C’est que les craintes fusent de bien des parts pour prêter au gouvernement et au président de la République l’intention de se servir de l’état d’urgence à d’autres fins, notamment sociales, plus précisément à dissuader ceux qui en formeraient le projet de passer  à l’acte de protestation et d’agitation sociale en observant des grèves, sit-in, et mouvements apparentés. D’autant que l’état d’urgence accorde des pouvoirs d’exception aux forces de l’ordre.
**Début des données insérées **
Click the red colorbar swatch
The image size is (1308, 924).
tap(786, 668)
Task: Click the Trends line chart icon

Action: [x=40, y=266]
Il autorise notamment les autorités à interdire les grèves et les réunions « de nature à provoquer ou entretenir le désordre », à fermer provisoirement « salles de spectacle et débits de boissons » ainsi qu’à « prendre toutes mesures pour assurer le contrôle de la presse et des publications ». Le pouvoir politique du parlement est également limité pour cette période.

Il n’en fallait pas davantage pour ameuter les organisations non gouvernementales aussi bien locales qu’internationales, soit pour dénoncer les effets potentiels de l’état d’urgence sur les libertés publiques, soit pour contester  l’utilité et l’efficience « avérée » de cette mesure. C’est le cas notamment de  la directrice du bureau de Human Rights Watch (HRW) pour la Tunisie, qui estime que cette proclamation de l’état d’urgence « marque une étape nouvelle pour la Tunisie ». « Entre 2011 et 2014, l’état d’urgence avait été appliqué avec un certain relâchement, explique-t-elle. Mais ce sera autre chose cette fois-ci. Car il y a d’une part l’aggravation de la menace terroriste, en ville en particulier. Et d’autre part, l’opinion publique pousse dans le sens du resserrement de la vis sécuritaire ». Elle anticipait  une application « plus draconienne » des dispositions autorisées par l’état d’urgence, notamment celles accordant des « pouvoirs exorbitants et exceptionnels » aux gouverneurs en matière de contrôle de la presse, de manifestations, d’associations, de liberté de mouvements etc…

Aux antipodes de ces craintes, selon une enquête réalisée par un institut de sondage de la place (Emrhod), 78.4% des personnes sondées approuvent la proclamation de l’Etat d’urgence  alors que 14.7%  sont contre.

Joignant l’acte à la parole, les Tunisiens ne semblent pas avoir cure de l’état d’urgence. Ils vaquent à leurs occupations comme à l’ordinaire, et surtout goûtent comme jamais aux délices de l’été. D’ailleurs, les précédentes versions de l’état d’urgence reconduites à satiété  sous la troïka ne dérogeaient pas à la règle.